60. "There is no more miserable human being than one in whom nothing is habitual but indecision."
61. "There is no worse lie than a truth misunderstood by those who hear it."
62. "There is only one thing a philosopher can be relied upon to do, and that is to contradict other philosophers."
63. “The stream of thought flows on; but most of its segments fall into the bottomless abyss of oblivion. Of some, no memory survives the instant of their passage. Of others, it is confined to a few moments, hours or days. Others, again, leave vestiges which are indestructible, and by means of which they may be recalled as long as life endures.”
64. "The trouble with most people is that they think with their hopes or fears or wishes rather than with their minds."
65. “The whole drift of my education goes to persuade me that the world of our present consciousness is only one out of many worlds of consciousness that exist.”
66. “Think of her beauty--a shining ball, sky-blue and sun-lit over one half, the other bathed in starry night, reflecting the heavens from all her waters, myriads of lights and shadows in the folds of her mountains and windings of her valleys, she would be a spectacle of rainbow glory, could one only see her from afar as we see parts of her from her own mountain-tops.”
67. "This life is worth living, we can say, since it is what we make it."

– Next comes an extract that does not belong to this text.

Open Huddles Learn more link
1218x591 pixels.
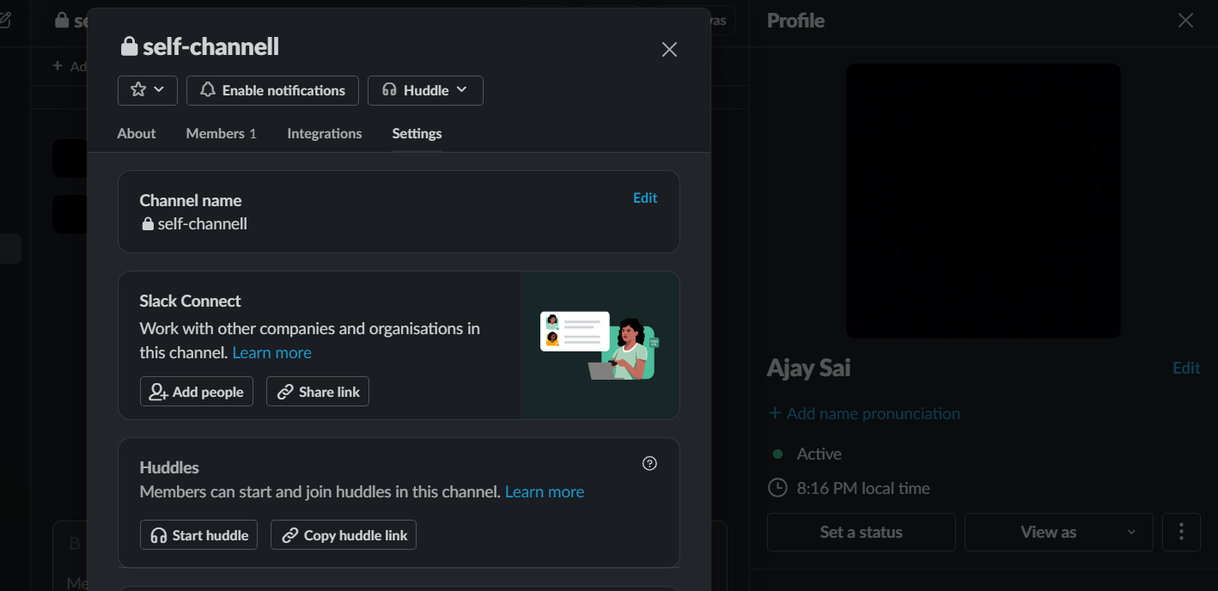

68. "Those who have suffered much become very bitter or very gentle."
69. “To study the abnormal is the best way of understanding the normal.”

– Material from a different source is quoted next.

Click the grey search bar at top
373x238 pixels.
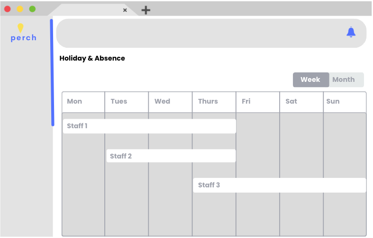click(x=211, y=33)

70. "Truth happens to an idea"
71. "We all are ready to be savage in some cause. The difference between a good man and a bad one is the choice of the cause."
72. ”We have to live today by what truth we can get today and be ready tomorrow to call it falsehood.”
73. "'What would be better for us to believe!' This sounds very like a definition of truth"
74. “Whenever two people meet there are really six people present. There is each man as he sees himself, each man as the other person sees him, and each man as he really is.”
75. "When a thing is new, people say: 'It is not true.' Later, when its truth becomes obvious, they say: 'It is not important.' Finally, when its importance cannot be denied, they say: 'Anyway, it is not new.'"
76. “When you have to make a choice and don't make it, that is in itself a choice.”
77. “You cannot fly like an eagle with wings of a wren.”
78. "Your hopes, dreams and aspirations are legitimate. They are trying to take you airborne, above the clouds, above the storms, if you only let them."